WHAT YOU NEED TO DO: Where the line containing "[menuitem] (268, 20)" appears, start copying; continue through the last line below and copy nothing else.

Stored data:
********
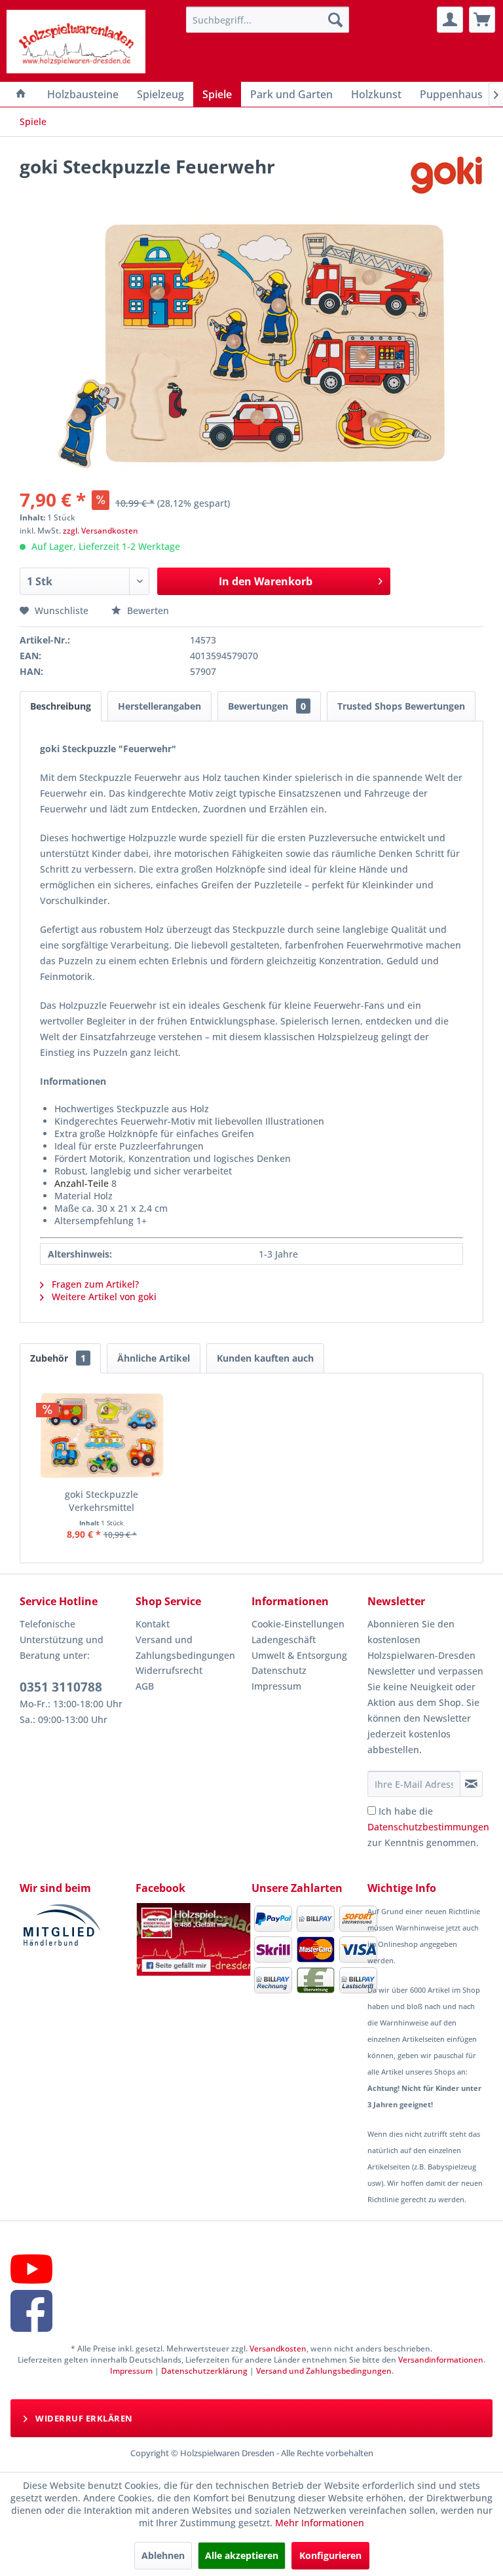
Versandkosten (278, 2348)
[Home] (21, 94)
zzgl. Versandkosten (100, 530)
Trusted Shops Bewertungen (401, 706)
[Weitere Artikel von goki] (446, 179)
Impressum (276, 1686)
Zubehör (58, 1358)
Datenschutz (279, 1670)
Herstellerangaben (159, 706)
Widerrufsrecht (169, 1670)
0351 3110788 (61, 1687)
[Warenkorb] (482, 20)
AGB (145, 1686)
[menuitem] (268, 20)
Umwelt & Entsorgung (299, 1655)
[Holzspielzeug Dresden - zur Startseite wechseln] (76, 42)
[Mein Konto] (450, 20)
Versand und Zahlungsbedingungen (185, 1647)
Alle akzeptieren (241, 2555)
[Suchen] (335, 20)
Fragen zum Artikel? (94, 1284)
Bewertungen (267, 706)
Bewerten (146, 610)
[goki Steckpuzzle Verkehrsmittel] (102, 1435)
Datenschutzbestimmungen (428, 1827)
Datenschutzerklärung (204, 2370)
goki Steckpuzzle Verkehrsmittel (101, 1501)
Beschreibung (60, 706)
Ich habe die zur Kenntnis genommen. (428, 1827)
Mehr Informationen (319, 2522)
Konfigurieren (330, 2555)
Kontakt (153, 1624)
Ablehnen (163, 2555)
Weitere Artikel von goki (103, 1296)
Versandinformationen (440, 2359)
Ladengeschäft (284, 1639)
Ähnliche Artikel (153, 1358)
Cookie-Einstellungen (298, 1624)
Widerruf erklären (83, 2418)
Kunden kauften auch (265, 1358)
********
SOLUTION FOR THIS EXERCISE:
[menuitem] (268, 20)
Umwelt & Entsorgung (299, 1655)
[Holzspielzeug Dresden - zur Startseite wechseln] (76, 42)
[Mein Konto] (450, 20)
Versand und Zahlungsbedingungen (185, 1647)
Alle akzeptieren (241, 2555)
[Suchen] (335, 20)
Fragen zum Artikel? (94, 1284)
Bewertungen (267, 706)
Bewerten (146, 610)
[goki Steckpuzzle Verkehrsmittel] (102, 1435)
Datenschutzbestimmungen (428, 1827)
Datenschutzerklärung (204, 2370)
goki Steckpuzzle Verkehrsmittel (101, 1501)
Beschreibung (60, 706)
Ich habe die zur Kenntnis genommen. (428, 1827)
Mehr Informationen (319, 2522)
Konfigurieren (330, 2555)
Kontakt (153, 1624)
Ablehnen (163, 2555)
Weitere Artikel von goki (103, 1296)
Versandinformationen (440, 2359)
Ladengeschäft (284, 1639)
Ähnliche Artikel (153, 1358)
Cookie-Einstellungen (298, 1624)
Widerruf erklären (83, 2418)
Kunden kauften auch (265, 1358)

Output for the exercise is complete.